North Carolina Mutual Life

During the nadir of race relations in the United States, African Americans had difficulty finding affordable life insurance.  African American fraternal orders, such as the Grand United Order of the True Reformers and the Royal Knights of King David, assisted disadvantaged African Americans and provided services to African American communities that might have otherwise been ignored.  Inspired by fraternal solutions to societal problems, seven black community leaders started an African American insurance company.  

Today, North Carolina Mutual Life (NCML) is the oldest and largest African American life insurance company in the nation.  It began in 1898, with the name North Carolina Mutual and Provident Association, and the Durham-based company started doing business in 1899 to relieve “the distress of Negroes.”  A local barbershop owner, John Merrick, served as the first president.  According to historian Loren Schweninger, the association was “primarily responsible for the expansion of the property-holding [blacks] in the area.”   Property holdings in the city soon surpassed population growth.  In a few decades, writes historian Jeffrey Crow, NCML became the “largest black-owned business in the United States” and later influenced the establishment of similar entrepreneurial endeavors, including the Mechanics and Farmers Bank.  
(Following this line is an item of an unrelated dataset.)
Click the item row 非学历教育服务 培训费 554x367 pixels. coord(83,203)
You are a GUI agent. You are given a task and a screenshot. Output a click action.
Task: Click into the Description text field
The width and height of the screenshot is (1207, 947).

In 1919, the company changed its name to NCML and continued supporting various community projects and charities.  It helped financially the YWCA and White Rock Baptist Church—to name only two examples.   In a century, the firm has had nine presidents, including Asa T. Spaulding who played an integral yet behind-the-scenes-role in the Civil Rights Movement.

Sources

Jeffrey J. Crow, Paul D. Escott, and Flora J. Hatley, A History of African Americans in North Carolina (Raleigh, reprint, 2002); North Carolina Mutual Life Insurance Company, “About Us,” http://www.ncmutuallife.com/about.aspx  (accessed September 4, 2008); William S. Powell, Encyclopedia of North Carolina (Chapel Hill, 2006); Loren Schweninger, Black Property Owners in the South, 1790-1815 (Urbana, IL, 1990).